→ TO BE DONE:
Render the lines below as a Markdown table with the columns Row and Text, numbering each row and skipping blank lines. Leave the pictures out.

[Lines from a pointing dataset]
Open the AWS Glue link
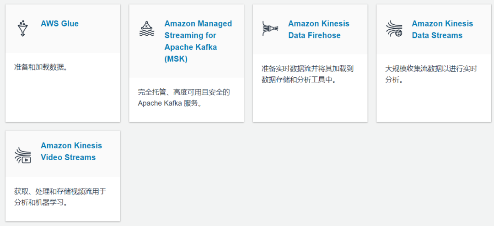The width and height of the screenshot is (494, 226). (x=59, y=24)
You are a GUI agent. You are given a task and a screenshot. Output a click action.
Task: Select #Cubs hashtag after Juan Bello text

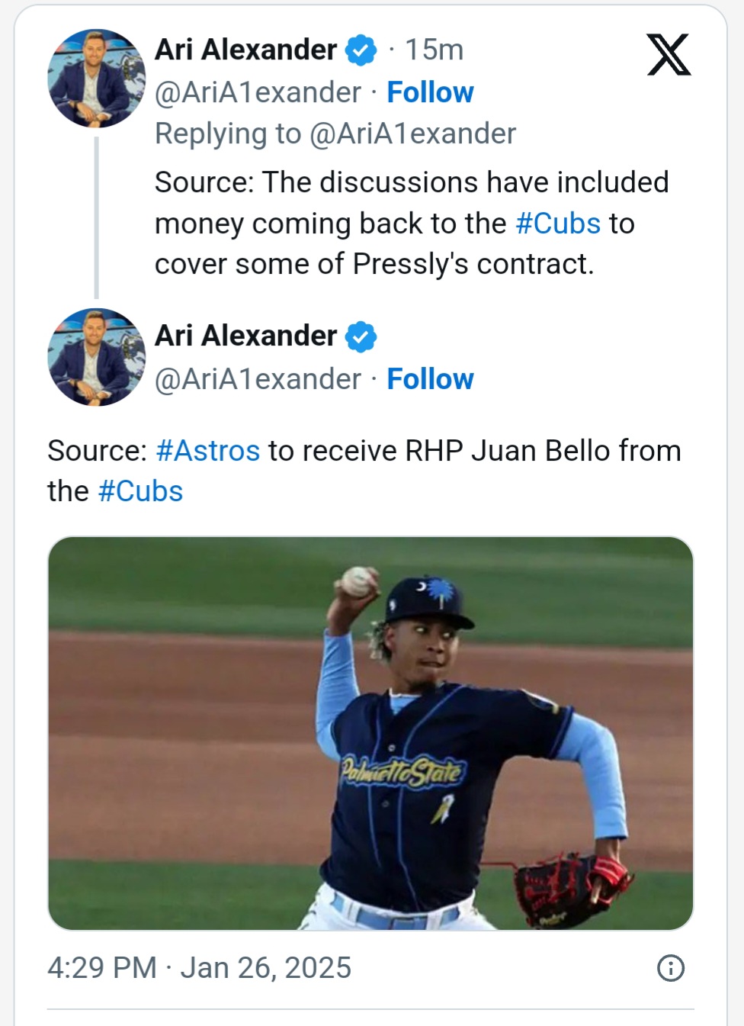[140, 491]
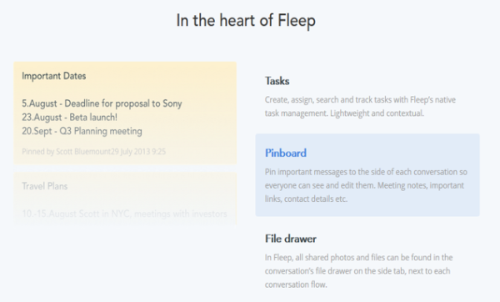Open the Travel Plans pinned note
Image resolution: width=500 pixels, height=302 pixels.
coord(125,199)
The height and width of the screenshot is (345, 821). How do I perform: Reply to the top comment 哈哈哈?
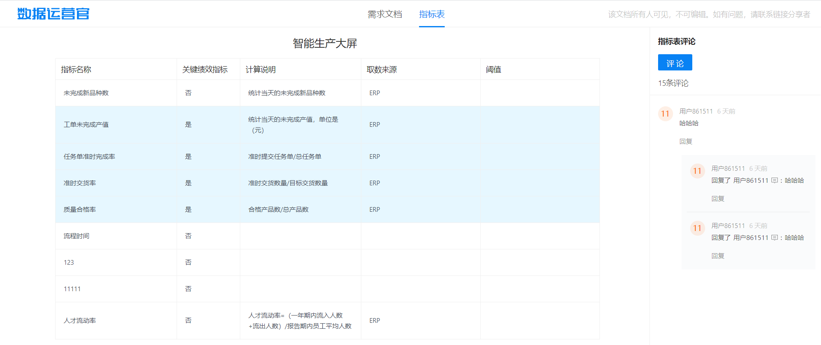[686, 141]
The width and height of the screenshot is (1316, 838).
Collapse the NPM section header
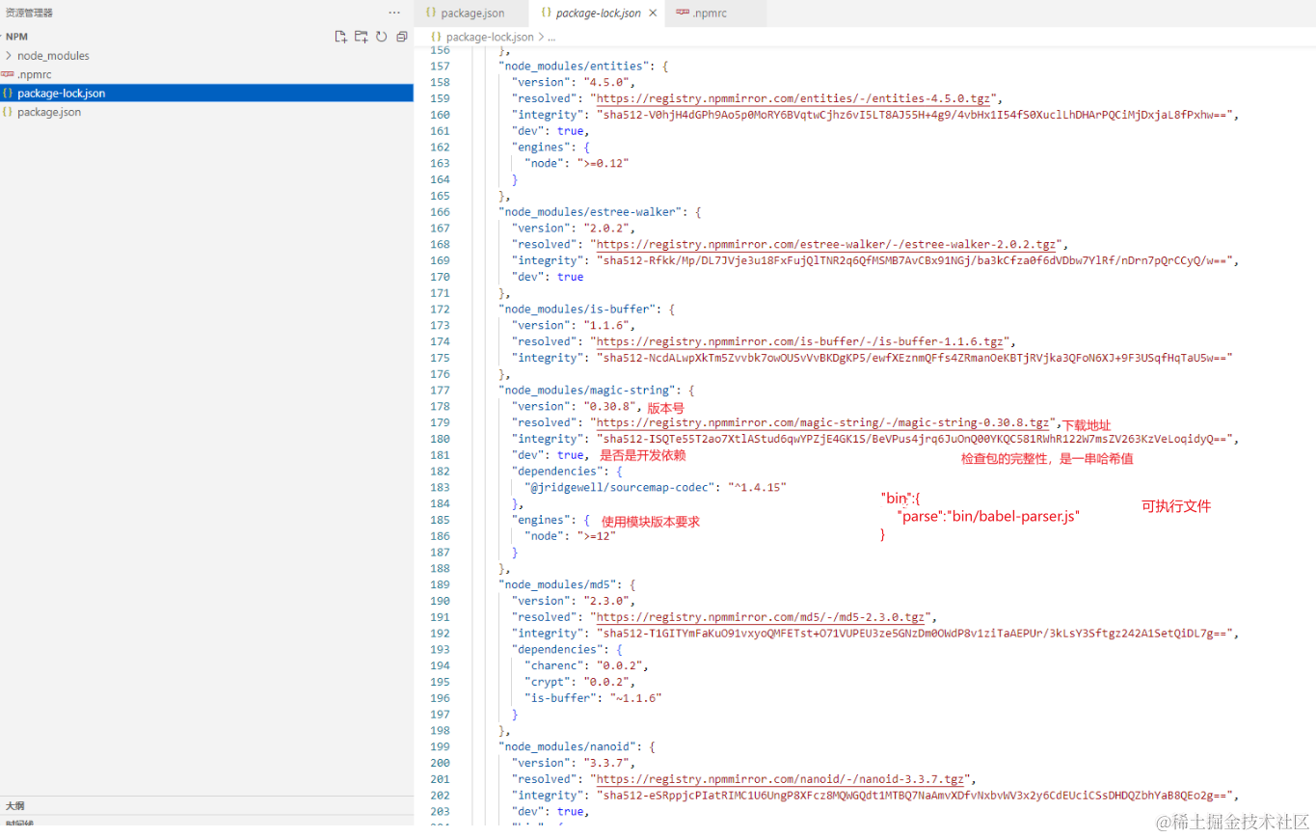(16, 36)
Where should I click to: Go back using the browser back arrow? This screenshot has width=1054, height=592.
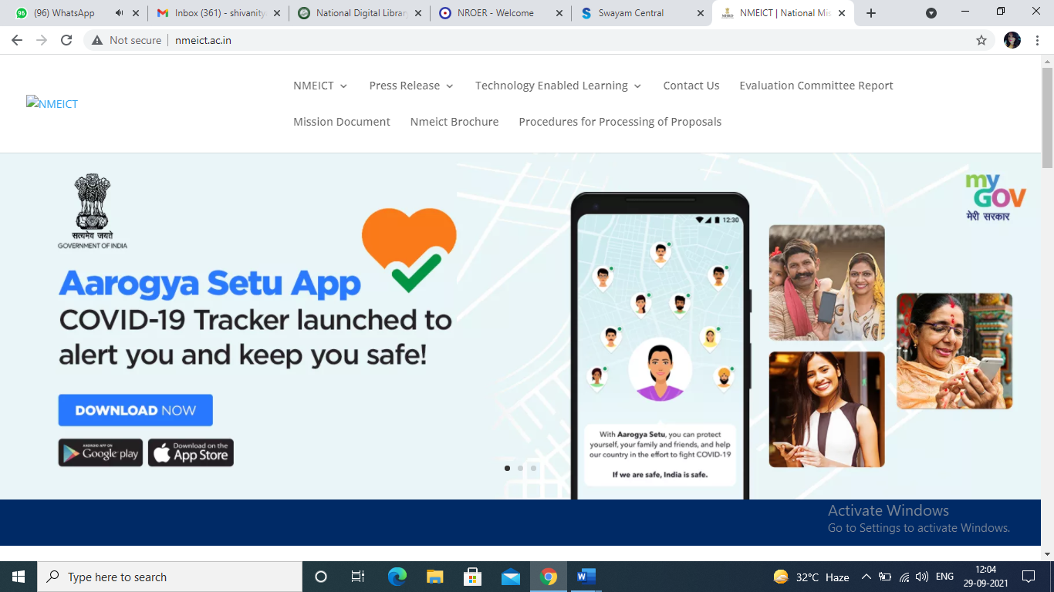(17, 40)
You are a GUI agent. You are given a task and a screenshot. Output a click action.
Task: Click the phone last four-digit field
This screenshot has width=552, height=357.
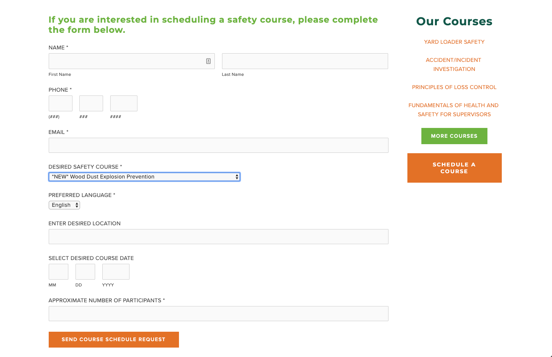tap(123, 103)
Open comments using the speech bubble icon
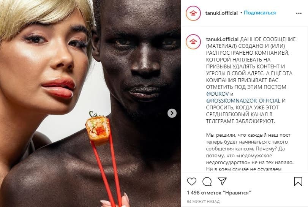308x207 pixels. click(x=207, y=182)
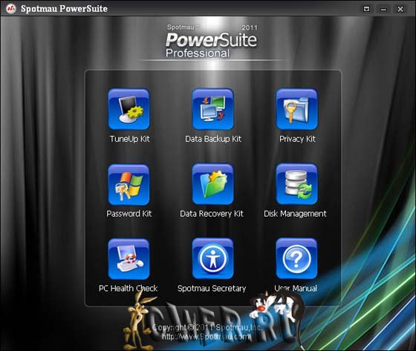
Task: Launch the Data Backup Kit icon
Action: pyautogui.click(x=212, y=109)
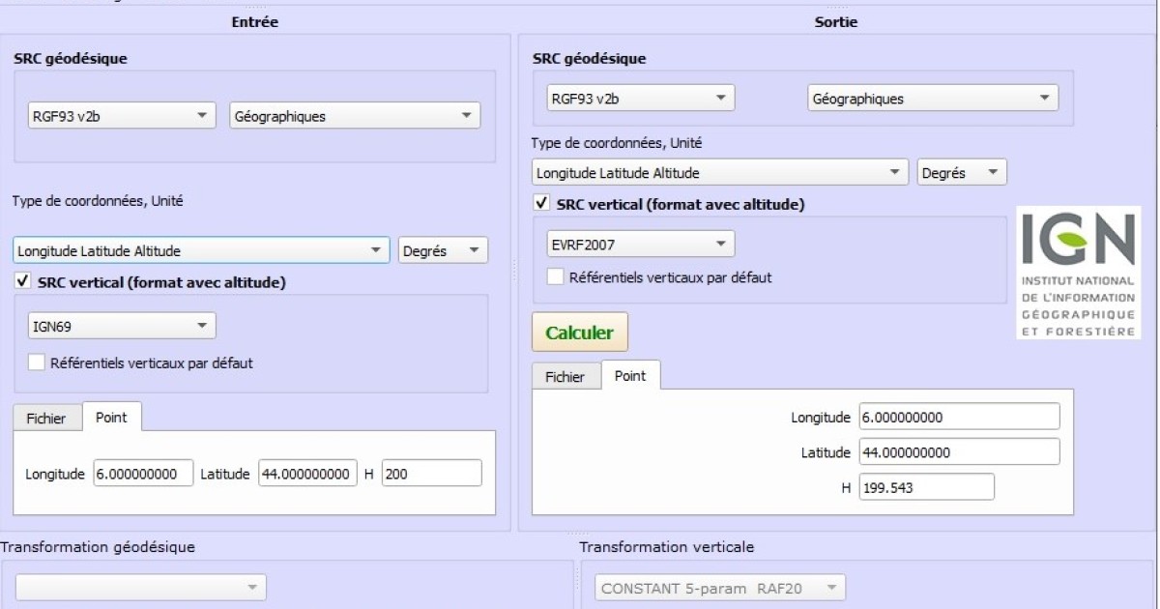Image resolution: width=1160 pixels, height=609 pixels.
Task: Click the input H altitude field
Action: coord(431,474)
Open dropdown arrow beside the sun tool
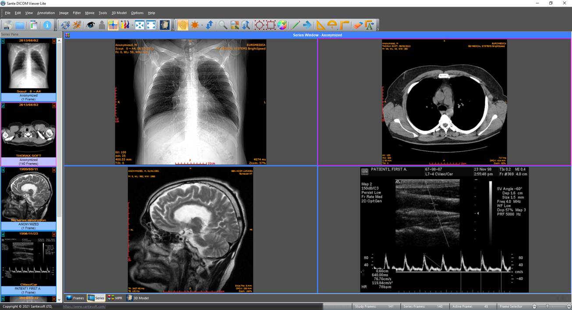572x310 pixels. coord(202,25)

→ REPLY:
| Row | Text |
|---|---|
| 1 | Open the AWS Glue link |
| 2 | The width and height of the screenshot is (494, 226). (x=59, y=24) |
| 3 | You are a GUI agent. You are given a task and a screenshot. Output a click action. |
| 4 | Task: Select #Cubs hashtag after Juan Bello text |
| 5 | [140, 491] |
| 6 | Open the Travel Plans pinned note |
| 7 | Image resolution: width=500 pixels, height=302 pixels. |
| 8 | coord(125,199) |
| 9 | The height and width of the screenshot is (345, 821). How do I perform: Reply to the top comment 哈哈哈? |
| 10 | [686, 141] |
| 11 | The width and height of the screenshot is (1316, 838). |
| 12 | Collapse the NPM section header |
| 13 | (16, 36) |
| 14 | Where should I click to: Go back using the browser back arrow? This screenshot has width=1054, height=592. |
| 15 | (17, 40) |
| 16 | You are a GUI agent. You are given a task and a screenshot. Output a click action. |
| 17 | Task: Click the phone last four-digit field |
| 18 | This screenshot has width=552, height=357. |
| 19 | tap(123, 103) |
| 20 | Open comments using the speech bubble icon |
| 21 | 308x207 pixels. click(x=207, y=182) |
| 22 | Task: Launch the Data Backup Kit icon |
| 23 | Action: pyautogui.click(x=212, y=109) |
| 24 | Image resolution: width=1160 pixels, height=609 pixels. |
| 25 | Task: Click the input H altitude field |
| 26 | Action: coord(431,474) |
| 27 | Open dropdown arrow beside the sun tool |
| 28 | 572x310 pixels. coord(202,25) |